Whole Population Characteristics
The population investigated in the present study comprises relatively young individuals, with a large majority of males. This can be explained by the fact that people in La Rinconada mostly stay in this city for professional reasons (to work in the gold mine), and the individuals evaluated in the present study are employees or family members of gold mine employees. The majority of the subjects resided in La Rinconada for a few years only, but all originate from villages and cities >3,800 m in the Puno region. Therefore, they represent a specific population of native highlanders exposed at some point during their lifetime to a greater hypoxic stress (i.e., altitude >5,000 m) for several years. This is not a population-based study, and as a consequence, it should be emphasized that the present results cannot apply to the overall population of La Rinconada.
Mean SpO2 [mean (SD): 81% (5%)] is lower than values previously reported in relatively large group of Peruvian highlanders living in Cerro de Pasco at 4,340 m [87% in 103 males (Gonzales et al., 2011)], which most probably reflects the lower inspiratory oxygen partial pressure at higher altitude. Only one previous study reported hematological parameters in Andean highlanders (n = 273) living above 5,000 m in La Rinconada (Leon-Velarde et al., 2000). Mean hematocrit levels were similar both in adult males (60 vs. 62%) and females (55 vs. 54%) compared to the present study. The normal systemic blood pressure measured in the overall population is in accordance with previous observations in healthy highlanders at lower altitude (Richalet et al., 2005; Corante et al., 2018). The main CMS symptoms reported in the population of La Rinconada are headache and tinnitus, suggesting that chronic hypoxic exposure may be primarily associated with neurological disorders in highlanders living at this extreme altitude (Thomas et al., 2000; Bao et al., 2017).

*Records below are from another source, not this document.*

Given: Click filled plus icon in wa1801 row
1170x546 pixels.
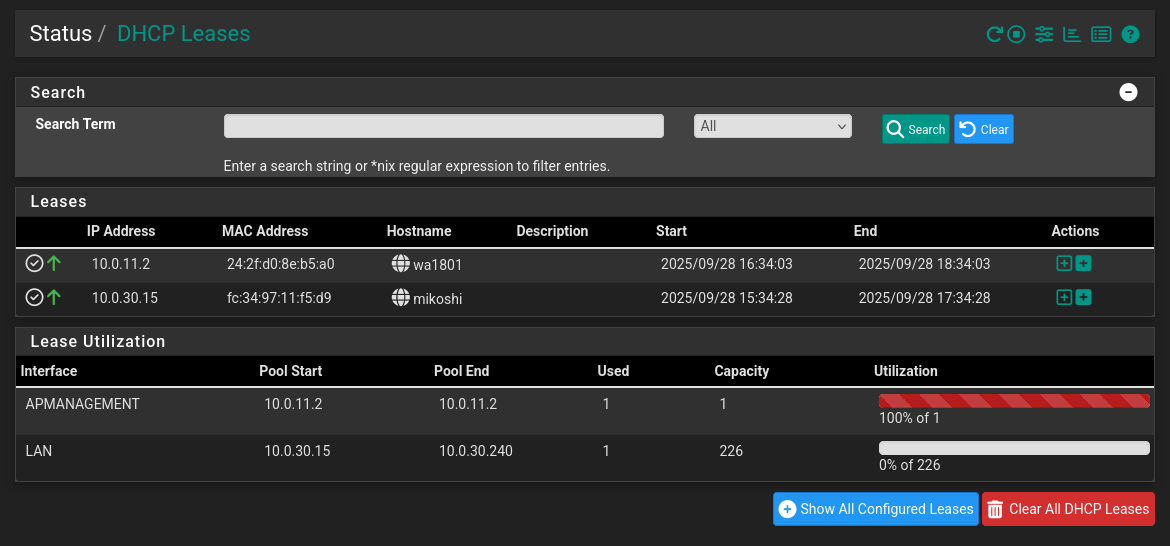Looking at the screenshot, I should [x=1084, y=264].
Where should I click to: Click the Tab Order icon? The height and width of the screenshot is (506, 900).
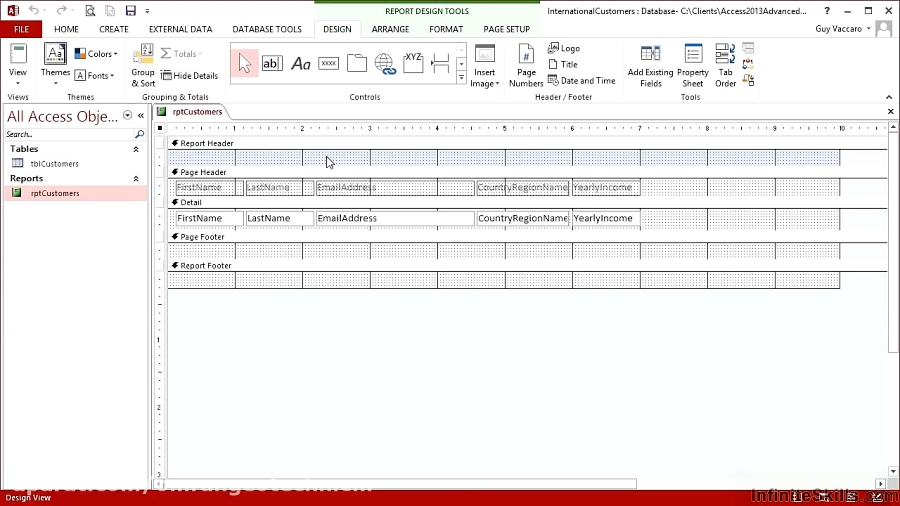(725, 66)
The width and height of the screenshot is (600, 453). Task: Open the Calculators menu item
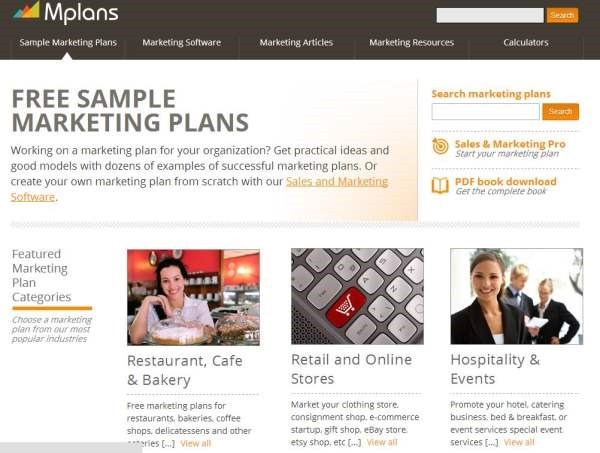[526, 42]
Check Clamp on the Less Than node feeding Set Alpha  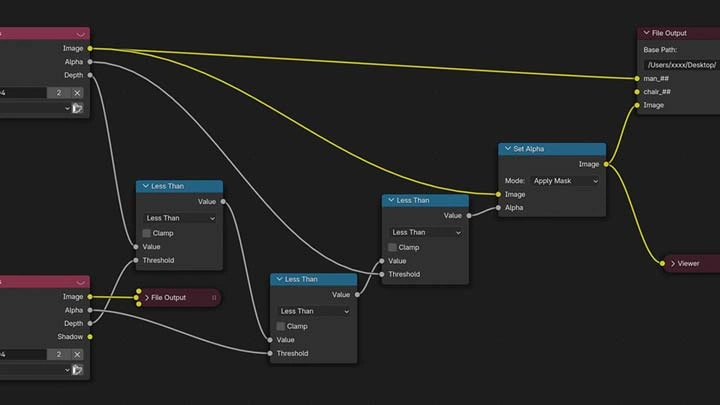pyautogui.click(x=394, y=247)
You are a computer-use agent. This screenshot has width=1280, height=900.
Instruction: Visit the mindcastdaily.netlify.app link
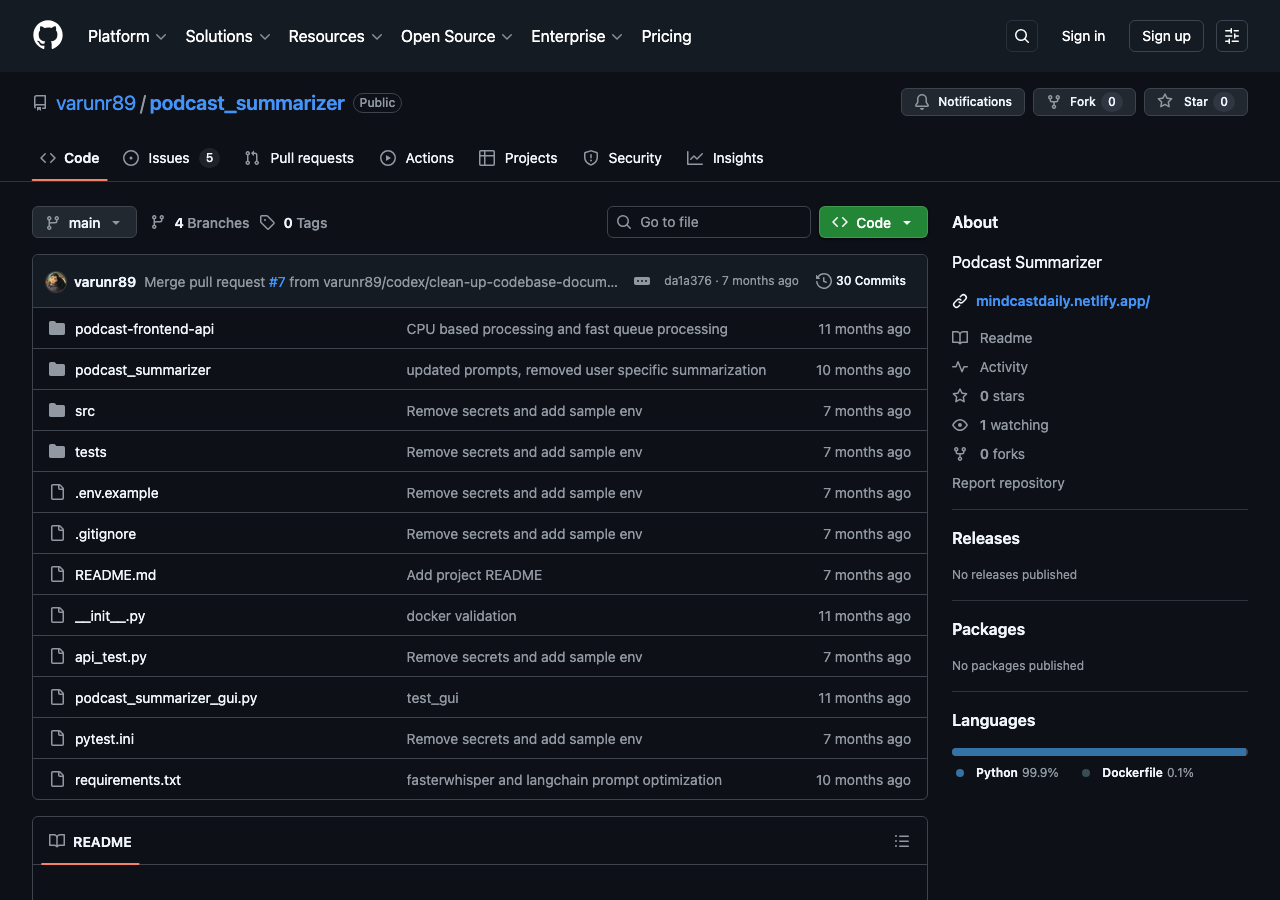1062,300
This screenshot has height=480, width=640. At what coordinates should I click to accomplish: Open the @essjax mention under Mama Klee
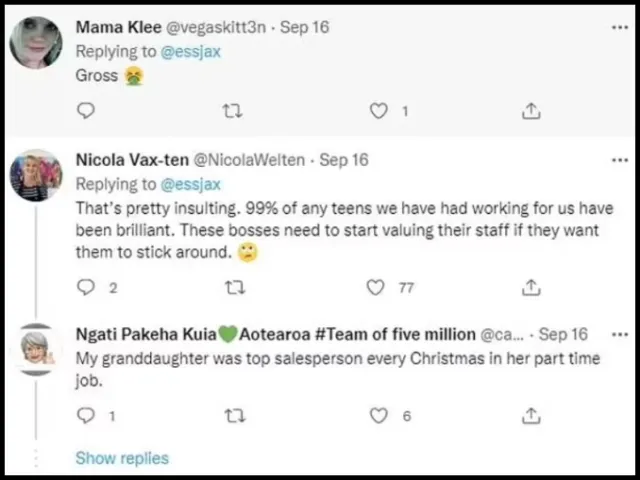pyautogui.click(x=192, y=50)
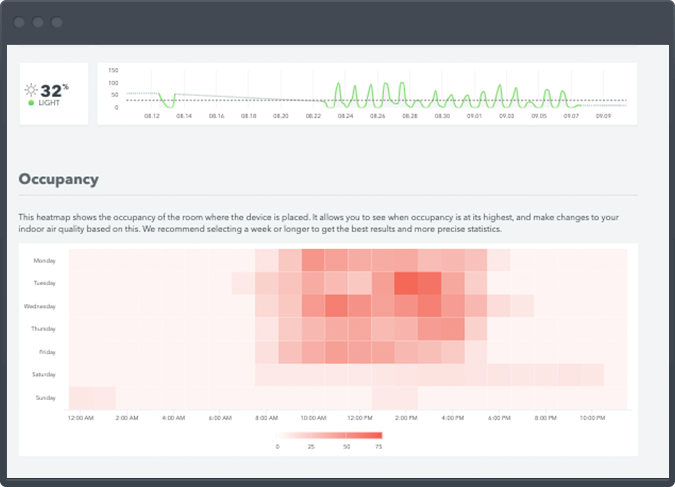This screenshot has height=487, width=675.
Task: Click the 12:00 PM time axis label
Action: [x=360, y=418]
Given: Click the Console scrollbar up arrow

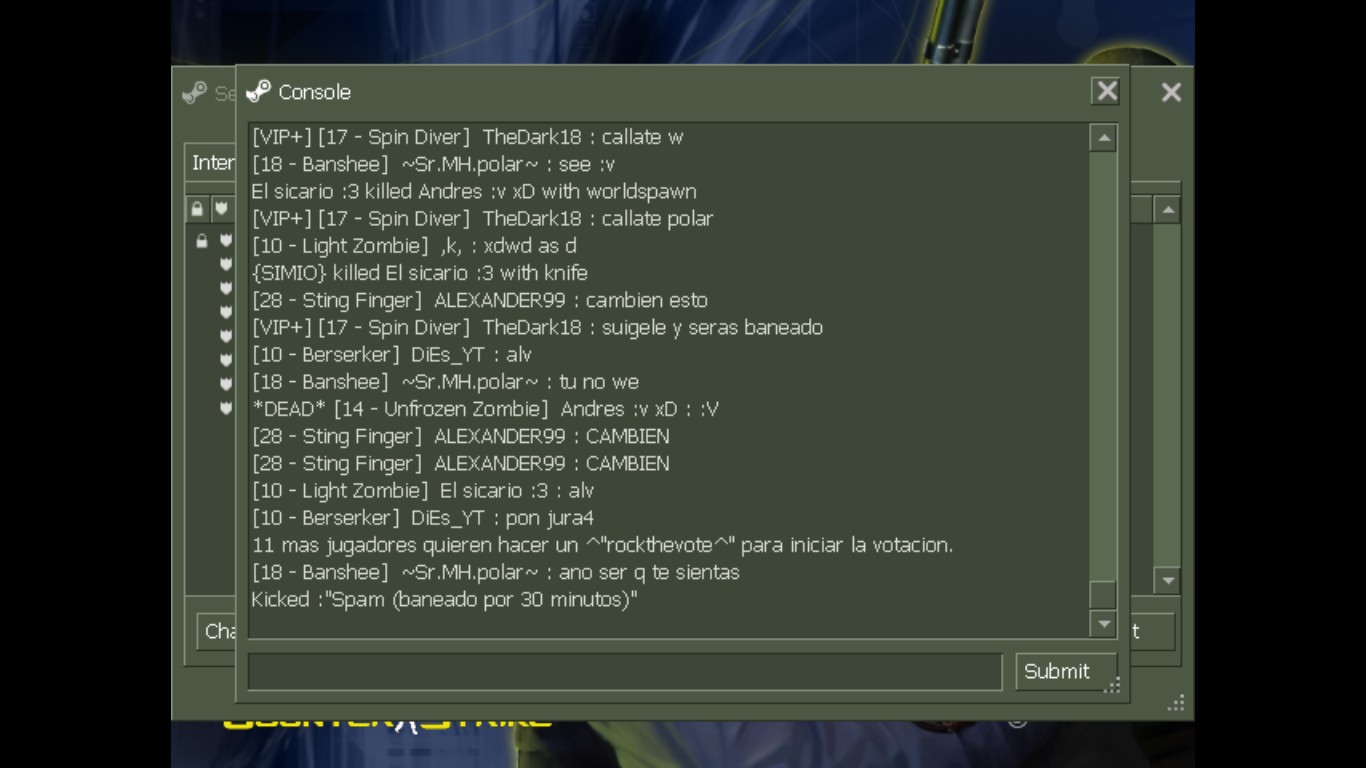Looking at the screenshot, I should coord(1103,139).
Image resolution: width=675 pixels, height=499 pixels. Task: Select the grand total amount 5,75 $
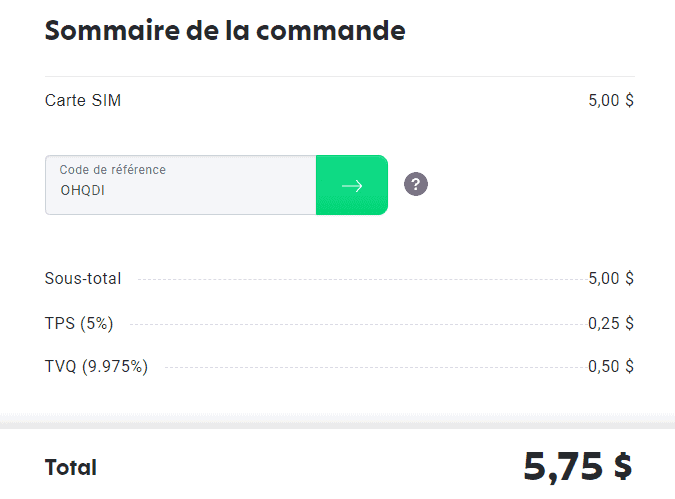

In the highest Andean population studied previously in Cerro de Pasco (4,340 m), the prevalence of EE defined as an [Hb] above the mean + 2 SD value measured in young healthy subjects was 15.4% in males between 30 and 39 years and reached 33% by the sixth decade of age (Monge et al., 1989), which is well below the 44% (47% in males) prevalence observed overall in the present population. Because the threshold to define EE according to the current international consensus is based on a population of highlanders living at 4,340 m, that is, at a substantially lower altitude than La Rinconada, we intended to calculate a threshold to define EE in the present population of La Rinconada as previously done in Cerro de Pasco. This calculation led to high thresholds for hematocrit values defining EE (i.e., ≥72% for males and ≥68% for females) and consequently to low prevalence of EE according to these new thresholds (i.e., 15.4% for males and 1.7% for females, Tables 5, 6). Although it may seem reasonable to use different thresholds to define EE in populations of highlanders living at different altitudes (from 2,500 to above 5,000 m), the current international consensus on chronic high-altitude diseases provides a single threshold for defining EE in populations living permanently above 2,500 m (Leon-Velarde et al., 2005). In addition, one could consider that if [Hb] ≥ 21 g/dL for males and [Hb] ≥ 19 g/dL for females lead to increased risks of cardiovascular dysfunctions in highlanders living close to 4,000 m (e.g., in Cerro de Pasco), similar risks should be expected in highlanders living at higher altitudes. Therefore, we believe that the relatively low internal prevalence of EE based on the calculated threshold from the healthy young subjects in the population of La Rinconada does not reflect the actual burden of EE and its clinical consequences in this population.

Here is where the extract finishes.